§ **EXTRACTED RECORDS**
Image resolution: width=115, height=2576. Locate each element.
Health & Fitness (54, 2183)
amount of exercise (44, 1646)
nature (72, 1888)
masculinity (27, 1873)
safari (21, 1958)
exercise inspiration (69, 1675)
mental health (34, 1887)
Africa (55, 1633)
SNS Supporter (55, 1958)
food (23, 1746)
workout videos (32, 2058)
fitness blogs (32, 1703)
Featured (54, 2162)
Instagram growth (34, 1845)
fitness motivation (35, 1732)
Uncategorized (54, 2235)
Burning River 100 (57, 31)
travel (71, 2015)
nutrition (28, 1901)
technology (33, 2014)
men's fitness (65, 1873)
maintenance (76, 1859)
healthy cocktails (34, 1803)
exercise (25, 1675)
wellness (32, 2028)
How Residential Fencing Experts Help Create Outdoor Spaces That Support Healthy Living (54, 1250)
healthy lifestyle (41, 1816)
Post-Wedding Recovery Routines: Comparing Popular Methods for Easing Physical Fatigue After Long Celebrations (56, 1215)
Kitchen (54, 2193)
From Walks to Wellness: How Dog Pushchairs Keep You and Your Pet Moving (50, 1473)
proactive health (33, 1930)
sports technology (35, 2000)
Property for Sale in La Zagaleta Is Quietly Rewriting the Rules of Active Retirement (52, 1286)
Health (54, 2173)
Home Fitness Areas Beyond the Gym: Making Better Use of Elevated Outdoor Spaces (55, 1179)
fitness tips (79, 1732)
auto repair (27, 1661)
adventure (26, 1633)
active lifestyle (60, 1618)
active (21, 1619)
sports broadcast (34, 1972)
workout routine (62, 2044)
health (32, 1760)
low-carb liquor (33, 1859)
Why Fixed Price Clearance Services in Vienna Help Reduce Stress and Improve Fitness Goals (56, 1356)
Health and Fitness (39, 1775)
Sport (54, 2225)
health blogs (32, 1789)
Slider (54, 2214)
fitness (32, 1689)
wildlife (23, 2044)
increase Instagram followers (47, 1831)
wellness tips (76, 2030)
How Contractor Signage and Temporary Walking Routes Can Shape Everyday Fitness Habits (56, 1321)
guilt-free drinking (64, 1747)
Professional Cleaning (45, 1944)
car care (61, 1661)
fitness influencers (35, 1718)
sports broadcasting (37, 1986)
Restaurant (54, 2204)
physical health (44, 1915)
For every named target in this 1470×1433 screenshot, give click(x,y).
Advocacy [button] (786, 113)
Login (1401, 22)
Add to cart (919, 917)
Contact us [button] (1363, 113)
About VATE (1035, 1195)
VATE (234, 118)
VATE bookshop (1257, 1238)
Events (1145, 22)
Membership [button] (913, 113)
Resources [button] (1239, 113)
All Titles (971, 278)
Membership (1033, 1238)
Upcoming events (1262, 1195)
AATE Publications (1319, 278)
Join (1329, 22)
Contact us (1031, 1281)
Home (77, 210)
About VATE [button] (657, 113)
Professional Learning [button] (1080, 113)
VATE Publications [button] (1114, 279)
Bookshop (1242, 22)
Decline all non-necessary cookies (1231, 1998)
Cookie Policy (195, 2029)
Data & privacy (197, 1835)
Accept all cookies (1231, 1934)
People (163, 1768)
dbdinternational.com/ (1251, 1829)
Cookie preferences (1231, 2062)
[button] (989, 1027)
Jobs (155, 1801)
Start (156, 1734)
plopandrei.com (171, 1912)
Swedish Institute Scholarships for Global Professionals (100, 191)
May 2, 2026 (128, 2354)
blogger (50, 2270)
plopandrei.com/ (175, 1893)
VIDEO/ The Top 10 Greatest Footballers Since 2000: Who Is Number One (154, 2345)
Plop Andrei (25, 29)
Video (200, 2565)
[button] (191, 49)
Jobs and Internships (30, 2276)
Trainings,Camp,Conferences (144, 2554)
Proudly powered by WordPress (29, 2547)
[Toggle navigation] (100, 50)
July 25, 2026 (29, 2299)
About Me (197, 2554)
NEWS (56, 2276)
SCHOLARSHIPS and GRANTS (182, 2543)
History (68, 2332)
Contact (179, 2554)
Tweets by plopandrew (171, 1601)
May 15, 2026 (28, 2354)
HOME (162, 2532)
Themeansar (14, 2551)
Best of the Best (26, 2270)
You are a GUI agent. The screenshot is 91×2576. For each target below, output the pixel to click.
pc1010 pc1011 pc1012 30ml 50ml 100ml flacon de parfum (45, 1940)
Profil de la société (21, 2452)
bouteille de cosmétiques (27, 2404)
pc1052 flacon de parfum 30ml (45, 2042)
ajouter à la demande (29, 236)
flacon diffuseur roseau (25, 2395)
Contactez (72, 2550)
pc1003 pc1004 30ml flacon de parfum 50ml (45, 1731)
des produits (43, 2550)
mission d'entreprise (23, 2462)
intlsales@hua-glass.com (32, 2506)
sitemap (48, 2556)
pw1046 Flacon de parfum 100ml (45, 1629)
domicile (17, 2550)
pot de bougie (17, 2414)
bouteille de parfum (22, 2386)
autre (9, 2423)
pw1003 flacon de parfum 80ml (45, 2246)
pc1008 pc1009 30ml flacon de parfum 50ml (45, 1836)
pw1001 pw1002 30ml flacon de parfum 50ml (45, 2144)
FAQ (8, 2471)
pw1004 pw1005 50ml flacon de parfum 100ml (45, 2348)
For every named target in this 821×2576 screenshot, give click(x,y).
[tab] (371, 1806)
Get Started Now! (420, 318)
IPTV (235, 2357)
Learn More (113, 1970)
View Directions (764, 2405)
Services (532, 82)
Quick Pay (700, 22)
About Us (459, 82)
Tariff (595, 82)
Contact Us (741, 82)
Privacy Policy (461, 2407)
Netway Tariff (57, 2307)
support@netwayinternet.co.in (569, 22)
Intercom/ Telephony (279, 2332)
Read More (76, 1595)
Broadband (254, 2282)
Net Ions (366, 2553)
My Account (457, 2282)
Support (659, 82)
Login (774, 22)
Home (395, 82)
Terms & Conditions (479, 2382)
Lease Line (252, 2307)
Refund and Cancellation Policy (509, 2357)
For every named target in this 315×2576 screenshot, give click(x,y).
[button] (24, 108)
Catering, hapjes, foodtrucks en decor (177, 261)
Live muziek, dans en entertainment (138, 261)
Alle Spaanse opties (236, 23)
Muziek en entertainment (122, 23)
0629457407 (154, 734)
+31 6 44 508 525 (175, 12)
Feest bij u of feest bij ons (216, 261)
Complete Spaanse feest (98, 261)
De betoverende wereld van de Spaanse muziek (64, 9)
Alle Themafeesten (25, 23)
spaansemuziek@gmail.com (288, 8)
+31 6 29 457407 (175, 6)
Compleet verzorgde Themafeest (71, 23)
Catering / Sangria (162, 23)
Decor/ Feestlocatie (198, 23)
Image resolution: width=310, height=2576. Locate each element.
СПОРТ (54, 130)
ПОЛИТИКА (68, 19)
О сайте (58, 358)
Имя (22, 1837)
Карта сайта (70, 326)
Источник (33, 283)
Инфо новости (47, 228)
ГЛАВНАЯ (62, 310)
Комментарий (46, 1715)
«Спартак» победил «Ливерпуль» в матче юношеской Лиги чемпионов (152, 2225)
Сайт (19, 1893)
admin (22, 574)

§ **WORK TO COMPLETE**
Would you please return all lines of the data that include the word "parfum"?

§ **TASK RESULT**
pc1010 pc1011 pc1012 30ml 50ml 100ml flacon de parfum (45, 1940)
pc1052 flacon de parfum 30ml (45, 2042)
pc1003 pc1004 30ml flacon de parfum 50ml (45, 1731)
pw1046 Flacon de parfum 100ml (45, 1629)
bouteille de parfum (22, 2386)
pw1003 flacon de parfum 80ml (45, 2246)
pc1008 pc1009 30ml flacon de parfum 50ml (45, 1836)
pw1001 pw1002 30ml flacon de parfum 50ml (45, 2144)
pw1004 pw1005 50ml flacon de parfum 100ml (45, 2348)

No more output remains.